### Data supplied
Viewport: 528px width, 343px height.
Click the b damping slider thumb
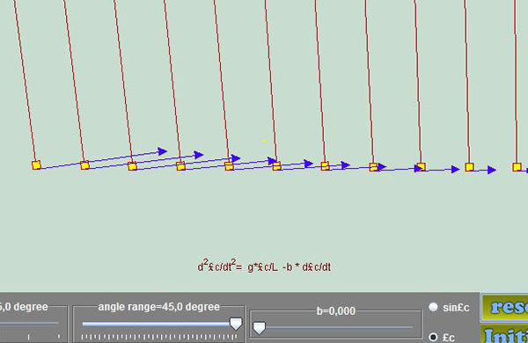click(x=259, y=328)
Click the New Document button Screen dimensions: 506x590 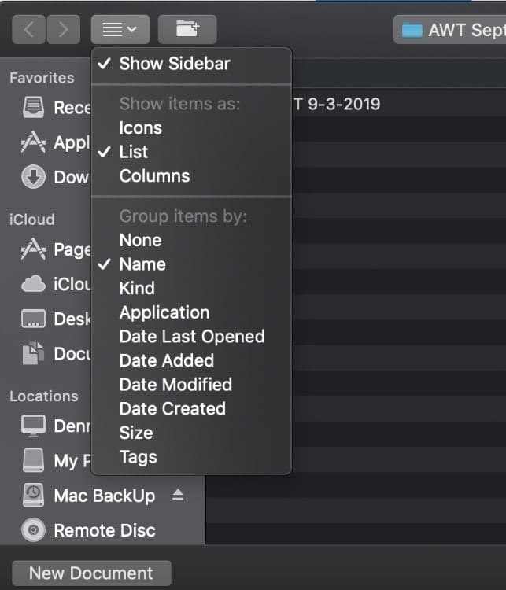[x=91, y=573]
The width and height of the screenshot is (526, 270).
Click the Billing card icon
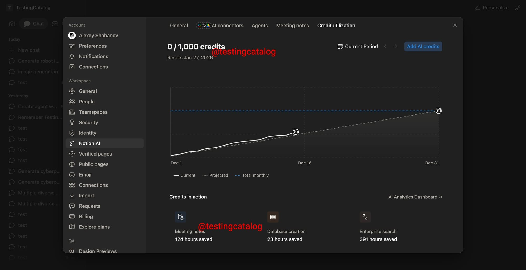72,217
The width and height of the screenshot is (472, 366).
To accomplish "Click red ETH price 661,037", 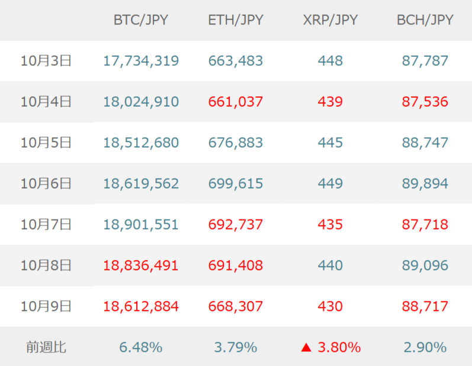I will (x=236, y=101).

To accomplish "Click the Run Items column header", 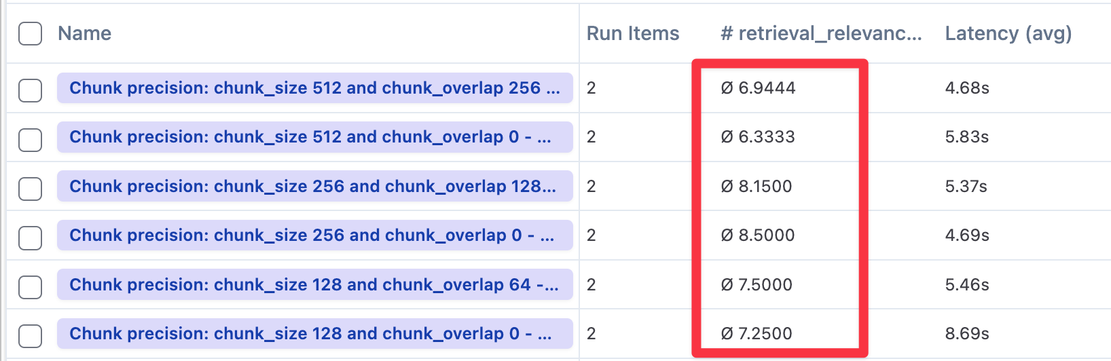I will click(x=632, y=33).
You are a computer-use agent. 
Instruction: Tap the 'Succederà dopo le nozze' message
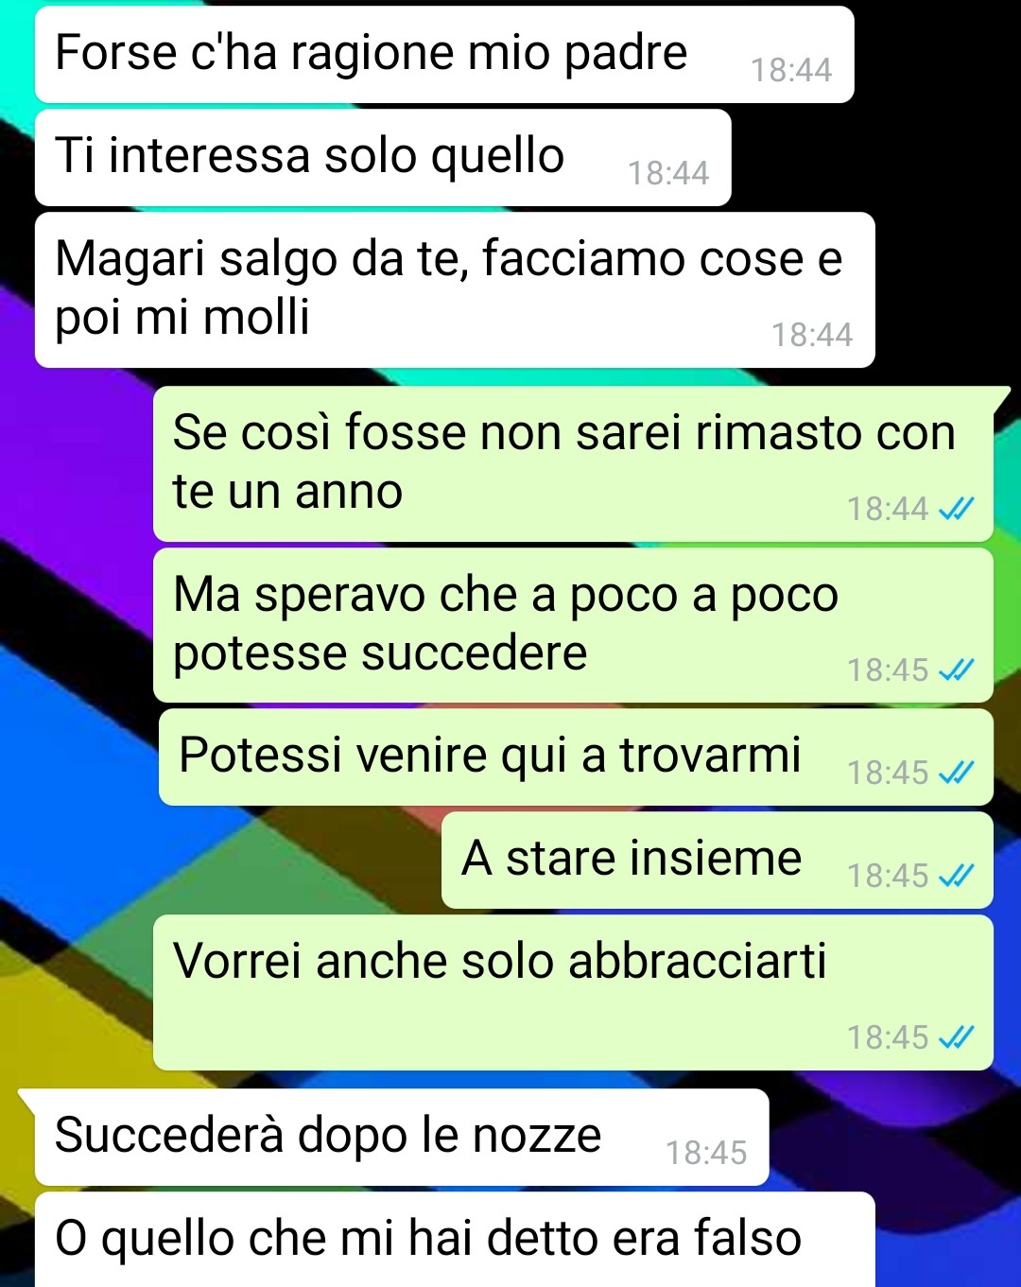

### Problem details
Go through the records above and return every line that holds the string "screenshot".

### Completed task
The width and height of the screenshot is (526, 270).
The width and height of the screenshot is (472, 366).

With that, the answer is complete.